Uma cultivar é a variedade de qualquer gênero e espécie vegetal superior que contenha características que a distinga de outras variedades semelhantes por meio de melhorias criadas. Tais características, denominadas descritores, podem ser morfológicas, fisiológicas, bioquímicas ou moleculares, herdadas geneticamente e utilizadas na identificação de cultivar.

Assim, no Brasil, nos termos do art. 4º da Lei de Proteção de Cultivares, o registro de plantas com tais melhorias pode tornar-se inclusive um incentivo para a sua adaptação para fins específicos, inclusive os medicinais e garantir o retorno do investimento para pesquisas nessa área. Ainda, o registro formal de tais desenvolvimentos pode permitir o uso de variedades estrangeiras por meio de acordos com empresas de outros países.

 

Desenho industrial, software e demais formas de proteção

 

Por fim, em que pese nos tópicos anteriores tenha se trazido proteções diretamente afetadas pela regularização de certos usos da cannabis, não se pode deixar de mencionar que outras formas de proteção intelectual poderão ser utilizadas para proteger os acessórios, técnicas e instrumentos para o desenvolvimento desse mercado. É o caso, por exemplo, do registro desenhos industriais para designs inovativos de embalagens de produtos ligados à planta, o desenvolvimento de programas de computador (software) próprios para gestão e controle do produto, bem como a criação de segredos empresariais e know-how em torno de sua produção.

 

Conclusão

 

Como visto, é cristalino que as medidas de regularização para o uso da cannabis e a corrida por inovação que esse novo mercado gera, criam novos desafios para a proteção da PI do Brasil. Ao mesmo tempo, já é possível notar o movimento legislativo, judiciário e administrativo para se adaptar a tais disposições, especialmente no que se refere à atuação do INPI no registro de marcas e patentes.
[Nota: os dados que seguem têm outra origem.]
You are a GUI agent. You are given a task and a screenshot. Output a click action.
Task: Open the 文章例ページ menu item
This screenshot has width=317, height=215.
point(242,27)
Ainda que não esteja regulada no Brasil, vale apontar que a utilização da cannabis não é restrita apenas ao seu uso medicinal. Reforçamos: já se tem o registro de empresas que utilizam o cânhamo na produção de tecidos, por mostrar-se como uma alternativa mais resistente e eficiente ao algodão, na construção como substituto à madeira e até mesmo ao concreto, na produção de plásticos e biocombustíveis e, no papel, na tinta, em produtos cosméticos e de higiene pessoal, dentre outras.

Desse modo, cumpre aos aplicadores das leis no Brasil, a tarefa de criar um sistema adequado de proteção para a exploração dessa área, conforme seu desenvolvimento e regularização. Nesse contexto, pode a PI atuar em conjunto para recompensar as pessoas e empresas inovadoras, garantindo a proteção dos direitos daqueles que trazem novas soluções econômicas ao mercado.

 

 

Quer saber mais?

Entre em contato com os autores ou visite a página da área de Propriedade Intelectual

NOTAS E REFERÊNCIAS:

[1] Interessante destacar que este argumento é muito mais vago do que o estabelecido pela ANVISA, conforme tratamos no texto passado. Ela ainda parece ter a preocupação de se basear em fundamentos científicos mais objetivos ao determinar mais substâncias podem ser tidas como proibidas ou não para consumo. Recorrer à moral e os bons costumes abre um leque muito debatível atualmente, pensando que os avanços sociais descartaram como reprováveis muitos comportamentos rotineiros de nossa sociedade.